>>>
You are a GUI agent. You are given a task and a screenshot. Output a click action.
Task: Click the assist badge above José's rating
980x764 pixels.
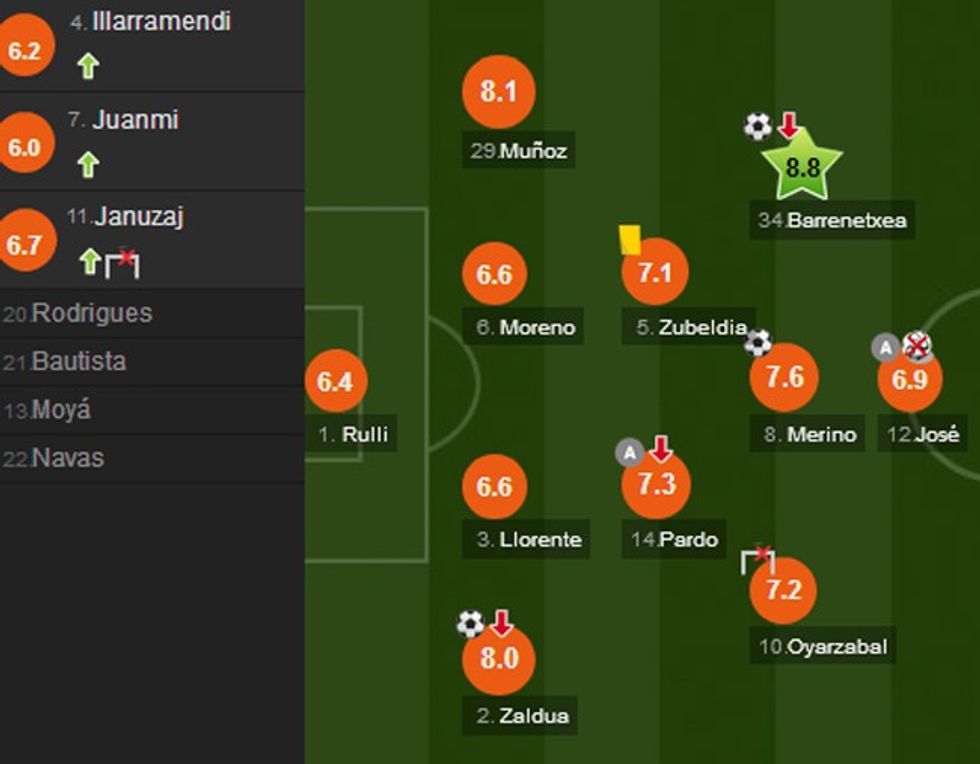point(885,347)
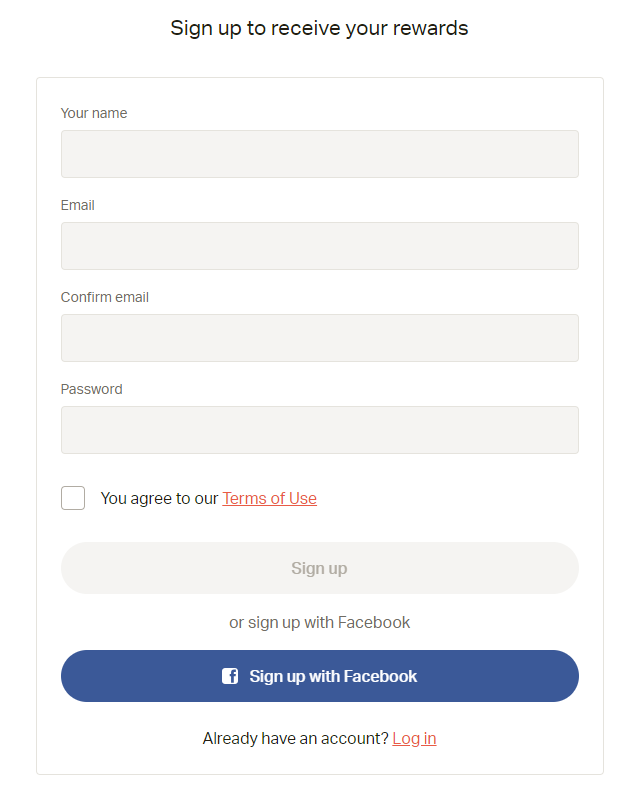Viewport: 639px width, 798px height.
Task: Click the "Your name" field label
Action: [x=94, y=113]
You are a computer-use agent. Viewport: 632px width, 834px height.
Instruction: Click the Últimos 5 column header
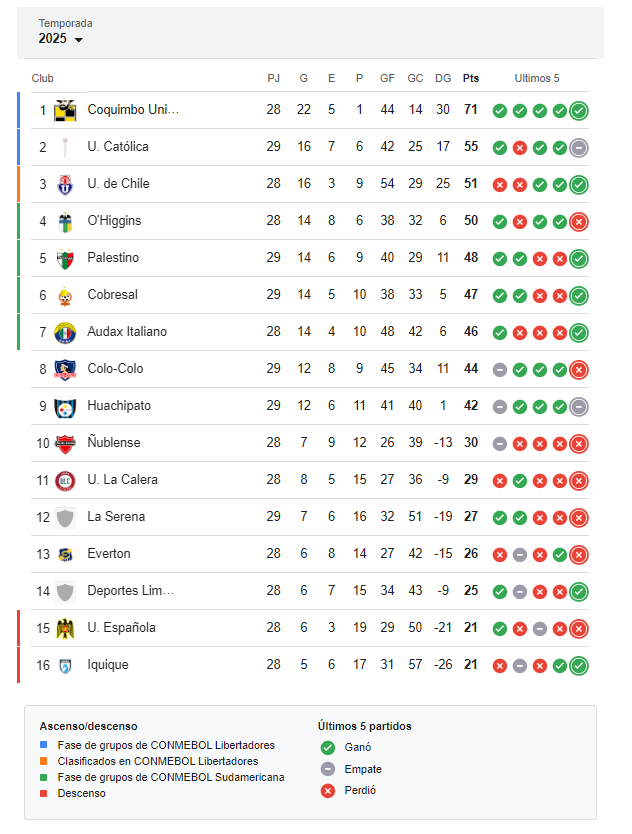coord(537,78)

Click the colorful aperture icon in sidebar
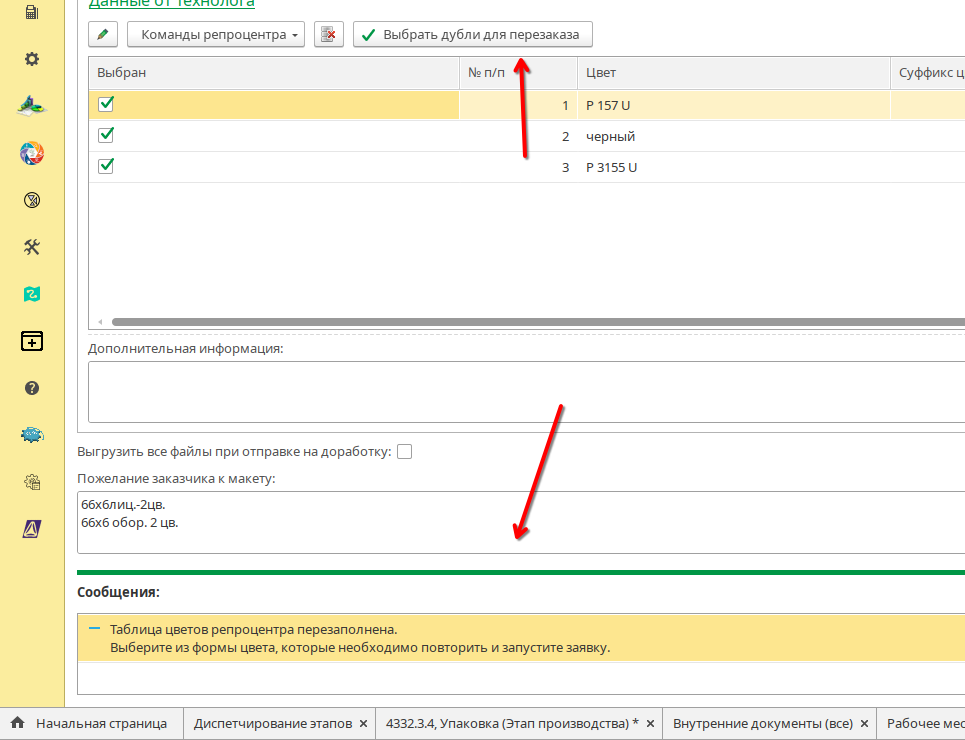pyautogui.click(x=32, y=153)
<<<
Each line from the one containing "You are a computer-use" down to the final line of the records above must be reproduced exactly; no pictures go into the copy.

◆ SOLVED EXERCISE ◆
You are a computer-use agent. Viewport: 632px width, 834px height.
Instruction: Click the Últimos 5 column header
coord(537,78)

Click the colorful aperture icon in sidebar
pyautogui.click(x=32, y=153)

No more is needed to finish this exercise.